[Lustre-devel] global epochs [an alternative proposal, long and dry].

Wed Dec 24 04:35:55 PST 2008

Andreas, Nikita, Alex,

We will go through this in detail at the tech leads meeting in Beijing.

I think I am beginning to understand Nikita's proposal and I think it helps
to adopt his use of "operation" (rename, mkdir etc) and "update" (the part
of an operation executed on a single server).

I believe it would be especially useful if we could finish working through
the previous proposal too - then we would start to understand the
similarities and differences and that in turn would allow us to make
better critical judgments overall - e.g what is the volume and pattern
of additional message passing required for distributed operations, what
are the expected sizes of undo/redo logs, how does aggregation designed
to mitigate these issues affect latency etc.

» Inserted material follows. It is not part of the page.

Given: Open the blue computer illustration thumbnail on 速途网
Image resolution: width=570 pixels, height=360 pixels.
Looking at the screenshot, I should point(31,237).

A major concern I have with whatever scheme we finally adopt, is how to
ensure the performance of synchronous metadata operations (as required by
NFS) isn't completely hosed.  With CMD, you can only be sure an operation
is stored stably when it can no longer be undone - i.e. when it and all
operations it is transitively dependent on have been committed globally.
Making this fast seems to be in direct opposition to scaling throughput,
so understanding the tradeoff precisely seems essential.

    Cheers,
              Eric

> -----Original Message-----
> From: Andreas.Dilger at Sun.COM [mailto:Andreas.Dilger at Sun.COM] On Behalf Of Andreas Dilger
> Sent: 23 December 2008 11:38 PM
> To: Nikita Danilov
> Cc: Alex Zhuravlev; lustre-tech-leads at sun.com; lustre-devel at lists.lustre.org
> Subject: Re: global epochs [an alternative proposal, long and dry].
> 
> Nikita,
> I still need more time to re-read and digest what you have written,
> but thanks in advance for taking the time to explain it clearly and
> precisely.  This algorithm does seem to be related to the one originally
> described in Peter's "Cluster Metadata Recovery" paper where the epoch
> numbers are pushed and replied by every request, but is much better
> described.
> 
> 
> I think what would help me understand it a bit easier if it could be more
> closely mapped onto a potential implementation, and the issues we may see
> there.  For example, the issue with fsync possibly involving all? nodes
> (including clients) is not obvious from your description.
> 
> Similarly, some description of the practical requirements for message
> exchange, how easy/hard it would be to e.g. "find all undo records
> related to...", and the practical bound of the number of operations that
> might have to be kept in memory and/or rolled back/forward during
> recovery would be useful.
> 
> In particular, the mention that clients need to participate to determine
> the oldest uncommitted operation seems troublesome unless the servers
> themselves can place a bound on this by the frequency of their commits.
> 
> 
> On Dec 22, 2008  21:57 +0300, Nikita Danilov wrote:
> > Any message is used as a transport for epochs, including any reply
> > from a server. So a typical scenario would be
> >
> >
> > client                server
> >    epoch = 8            epoch = 9
> >
> >    LOCK --------------->
> >         <-------------- REPLY
> >    epoch = 9
> >                         <----- other message with epoch = 10 from somewhere
> >                         epoch = 10
> >    ....
> >
> >    REINT --------------->
> >          <-------------- REPLY
> >    epoch = 10
> >
> >                         <----- other message with epoch = 11 from somewhere
> >                         epoch = 11
> >
> >    REINT --------------->
> >          <-------------- REPLY
> >    epoch = 11
> >
> > etc. Note, that nothing prevents server from increasing its local epoch
> > before replying to every reintegration (this was mentioned in the
> > original document as an "extreme case"). With this policy there is never
> > more than one reintegration on a given client in a given epoch, and we
> > can indeed implement stability algorithm without clients.
> 
> I was wondering if we could make some analogies between the current
> transno-based recovery system and your current proposal.  For example,
> in our current recovery we increment the transno on the server before
> the reply for every reintegration, and due to single-RPC-in-flight to
> the client it could be considered in a separate "epoch" for every RPC
> to match your "extreme case" above.
> 
> Similarly, I wonder if we could somehow map client (lack of) involvement
> in epochs to our current configuration, and only require "client"
> participation in the case of WBC or CMD?
> 
> 
> One thing that crossed my mind at this point is that the 1.8 servers already
> track recovery "epochs" for VBR using the transno (epoch is in high 32-bit
> word of transno, counter is in low 32-bit word).  These "recovery epochs"
> are not (currently) synchronized between servers, but that would seem to be
> possible/needed in the future.
> 
> Alternately, we might consider the VBR recovery "epochs" to be the same
> as the epochs you are proposing, and transno increment does not affect
> these epochs except to order operations within the epoch.  We would
> increment these epochs periodically (either due to too many operations,
> or time limit).
> 
> The current VBR epochs only make up 32 bits of the transno, but we might
> consider increasing the size of this epoch field to allow more epochs.
> If we need to do that it should preferrably be done ASAP before the 1.8.0
> release is made (this would be a trivial change at this stage).
> 
> 
> Cheers, Andreas
> --
> Andreas Dilger
> Sr. Staff Engineer, Lustre Group
> Sun Microsystems of Canada, Inc.